- [Study material]:

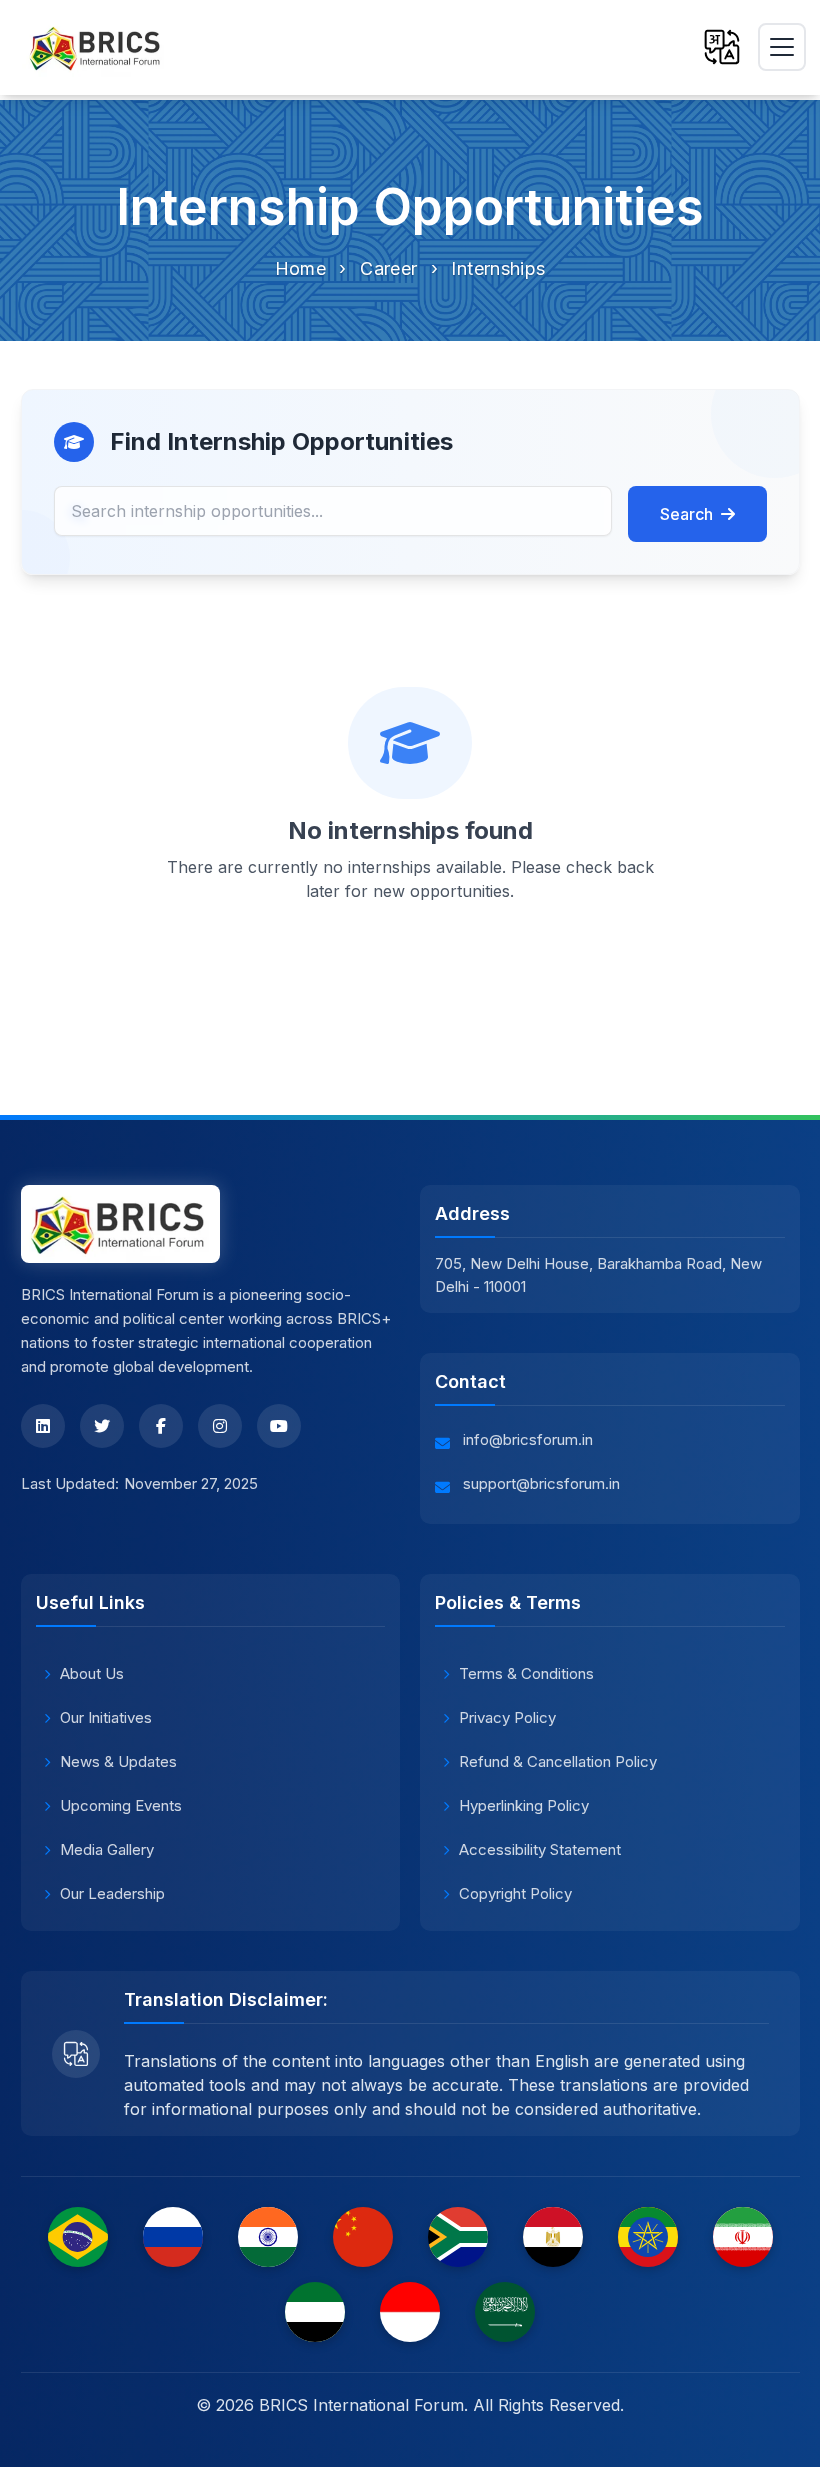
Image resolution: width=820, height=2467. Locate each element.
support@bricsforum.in (541, 1483)
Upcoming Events (121, 1805)
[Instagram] (220, 1426)
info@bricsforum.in (528, 1439)
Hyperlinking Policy (524, 1805)
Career (388, 268)
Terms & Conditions (526, 1673)
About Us (92, 1673)
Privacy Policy (507, 1717)
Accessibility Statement (540, 1849)
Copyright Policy (515, 1893)
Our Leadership (112, 1893)
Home (300, 268)
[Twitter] (102, 1426)
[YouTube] (279, 1426)
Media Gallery (107, 1849)
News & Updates (118, 1761)
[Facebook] (161, 1426)
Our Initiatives (106, 1717)
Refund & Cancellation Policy (558, 1761)
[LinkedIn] (43, 1426)
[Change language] (722, 47)
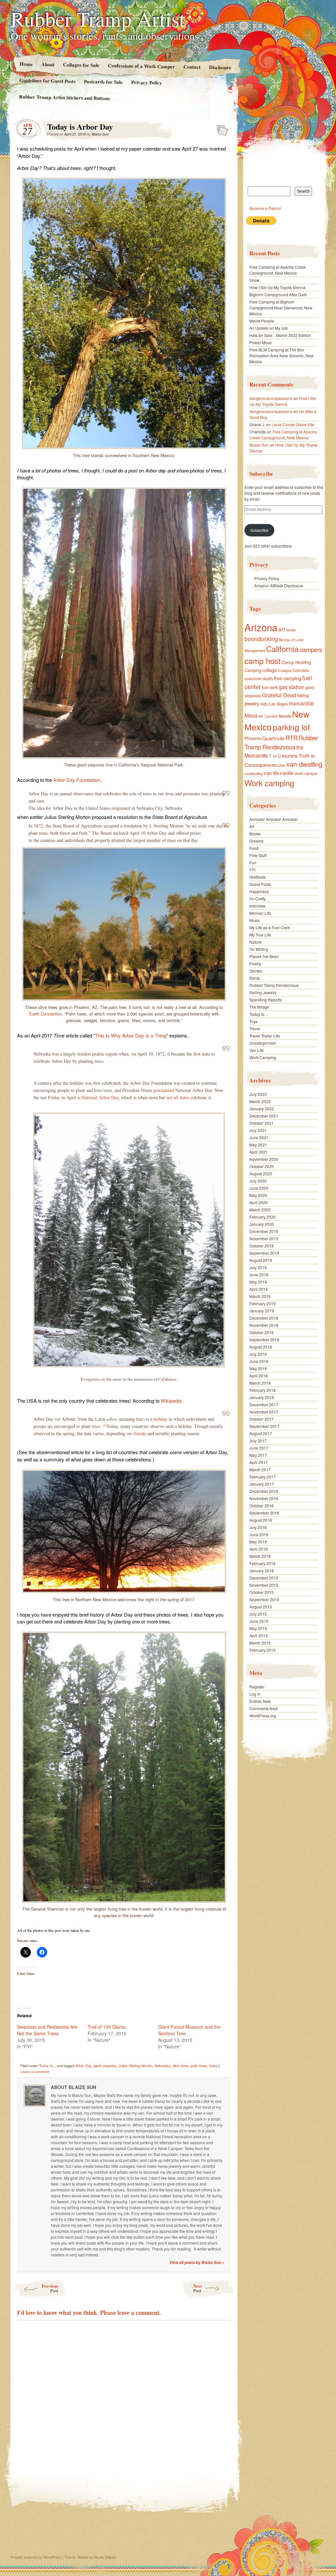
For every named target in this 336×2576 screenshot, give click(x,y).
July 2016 (258, 1527)
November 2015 (263, 1585)
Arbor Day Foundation (76, 779)
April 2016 (258, 1549)
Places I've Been (264, 956)
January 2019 (261, 1310)
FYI (252, 869)
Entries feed (260, 1701)
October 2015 (261, 1592)
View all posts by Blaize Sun (196, 2262)
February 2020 (262, 1217)
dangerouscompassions (270, 398)
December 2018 (263, 1318)
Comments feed (263, 1708)
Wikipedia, (172, 1400)
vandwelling (253, 773)
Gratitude (257, 877)
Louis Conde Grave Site (293, 424)
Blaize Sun (100, 133)
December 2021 (263, 1116)
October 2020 (261, 1166)
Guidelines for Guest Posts (47, 80)
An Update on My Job (268, 328)
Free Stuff (257, 855)
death (267, 678)
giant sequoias (105, 2065)
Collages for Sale (81, 65)
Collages (284, 670)
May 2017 (258, 1455)
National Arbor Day (100, 1097)
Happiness (259, 891)
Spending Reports (265, 999)
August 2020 (260, 1173)
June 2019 (258, 1274)
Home (25, 64)
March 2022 (260, 1101)
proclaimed (163, 1090)
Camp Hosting (296, 662)
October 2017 (261, 1419)
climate (139, 1433)
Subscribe (259, 530)
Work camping (269, 782)
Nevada (285, 716)
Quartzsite (273, 738)
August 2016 (260, 1520)
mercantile (301, 703)
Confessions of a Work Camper (141, 66)
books (291, 629)
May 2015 (258, 1628)
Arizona (260, 627)
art (281, 629)
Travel (254, 1028)
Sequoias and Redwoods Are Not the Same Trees (47, 2030)
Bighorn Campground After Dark (278, 294)
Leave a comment (34, 2071)
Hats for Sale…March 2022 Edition (280, 335)
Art (251, 826)
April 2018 (258, 1375)
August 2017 (260, 1433)
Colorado (300, 670)
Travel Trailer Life (264, 1035)
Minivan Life (260, 913)
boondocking (261, 639)
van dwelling (304, 764)
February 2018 (262, 1390)
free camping (287, 678)
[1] (105, 1425)
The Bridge (259, 1007)
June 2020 (258, 1188)
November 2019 (263, 1238)
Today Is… (258, 1014)
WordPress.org (262, 1715)
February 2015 (262, 1650)
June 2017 (258, 1448)
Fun (252, 862)
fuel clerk (270, 687)
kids (264, 703)
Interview (257, 906)
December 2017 (263, 1404)
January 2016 (261, 1570)
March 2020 (260, 1209)
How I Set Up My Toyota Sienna (277, 287)
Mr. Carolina (268, 716)
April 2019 (258, 1289)
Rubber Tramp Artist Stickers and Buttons (64, 97)
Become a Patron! (265, 208)
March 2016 (260, 1556)
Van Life (256, 1050)
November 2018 (263, 1325)
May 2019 (258, 1282)
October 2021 (261, 1123)
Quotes (255, 971)
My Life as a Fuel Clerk (269, 927)
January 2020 (261, 1224)
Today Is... (47, 2065)
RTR (291, 737)
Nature (255, 942)
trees (96, 1426)
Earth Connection (45, 1014)
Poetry (255, 963)
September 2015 (264, 1599)
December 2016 (263, 1491)
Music (254, 920)
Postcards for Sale (103, 82)
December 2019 (263, 1231)
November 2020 (263, 1159)
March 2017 (260, 1469)
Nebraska (162, 2065)
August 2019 (260, 1260)
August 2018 (260, 1347)
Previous (50, 2288)
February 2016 (262, 1563)
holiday (160, 1419)
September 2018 (264, 1339)
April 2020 (258, 1202)
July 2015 (258, 1614)
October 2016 (261, 1505)
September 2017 (264, 1426)
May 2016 (258, 1541)
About (47, 64)
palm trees (199, 2065)
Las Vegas (278, 704)
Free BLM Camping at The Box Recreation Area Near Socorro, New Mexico (281, 355)
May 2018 (258, 1368)
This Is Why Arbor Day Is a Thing (130, 1035)
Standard (220, 128)
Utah (281, 765)
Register (256, 1686)
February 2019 (262, 1303)
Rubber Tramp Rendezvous (281, 742)
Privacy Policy (146, 82)
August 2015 (260, 1606)
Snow (254, 280)
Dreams (256, 841)
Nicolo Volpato (105, 2557)
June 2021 (258, 1137)
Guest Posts (260, 884)
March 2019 (260, 1296)
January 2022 (261, 1108)
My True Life (260, 934)
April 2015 (258, 1635)
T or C (275, 756)
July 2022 (258, 1094)
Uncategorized (262, 1043)
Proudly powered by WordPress (35, 2557)
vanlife (287, 772)
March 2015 (260, 1642)
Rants (254, 978)
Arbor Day (83, 2065)
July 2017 (258, 1440)
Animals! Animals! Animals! (273, 819)
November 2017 (263, 1411)
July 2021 (258, 1130)
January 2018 (261, 1397)
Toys (253, 1021)
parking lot (291, 727)
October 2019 (261, 1245)
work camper (306, 773)
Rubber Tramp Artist (97, 18)
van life (271, 772)
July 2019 (258, 1267)
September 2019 (264, 1253)
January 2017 (261, 1484)
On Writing (258, 949)
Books (255, 833)
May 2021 (258, 1144)
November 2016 (263, 1498)
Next (197, 2288)
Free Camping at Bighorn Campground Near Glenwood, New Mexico (280, 307)
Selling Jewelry (263, 992)
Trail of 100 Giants (107, 2026)
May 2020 (258, 1195)
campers (311, 649)
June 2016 (258, 1534)
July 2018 (258, 1354)
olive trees (180, 2065)
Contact (191, 67)
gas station (291, 687)
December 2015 (263, 1578)
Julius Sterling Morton (135, 2065)
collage (269, 670)
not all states (178, 1097)
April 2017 (258, 1462)
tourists (290, 755)
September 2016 (264, 1513)
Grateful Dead (279, 695)
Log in (255, 1694)
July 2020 (258, 1180)
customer (253, 678)
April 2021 (258, 1152)
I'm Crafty (257, 898)
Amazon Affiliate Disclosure (278, 585)
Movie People (261, 321)
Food (254, 848)
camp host (262, 660)
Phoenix (252, 738)
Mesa (251, 715)
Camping (252, 670)
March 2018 (260, 1383)
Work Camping (262, 1057)
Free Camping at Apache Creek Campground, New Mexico (277, 270)
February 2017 (262, 1476)
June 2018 (258, 1361)
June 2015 (258, 1621)
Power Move (260, 342)
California (282, 648)
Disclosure (220, 67)
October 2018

- [Work to complete]:
Please, from the material above, copy only the lines from the line with "art (281, 629)" up to and including the line with "August 2017 (260, 1433)", exactly as written.

- [Answer for the task]:
art (281, 629)
Travel (254, 1028)
Sequoias and Redwoods Are Not the Same Trees (47, 2030)
Bighorn Campground After Dark (278, 294)
Leave a comment (34, 2071)
Hats for Sale…March 2022 Edition (280, 335)
Art (251, 826)
April 2018 (258, 1375)
August 2017 (260, 1433)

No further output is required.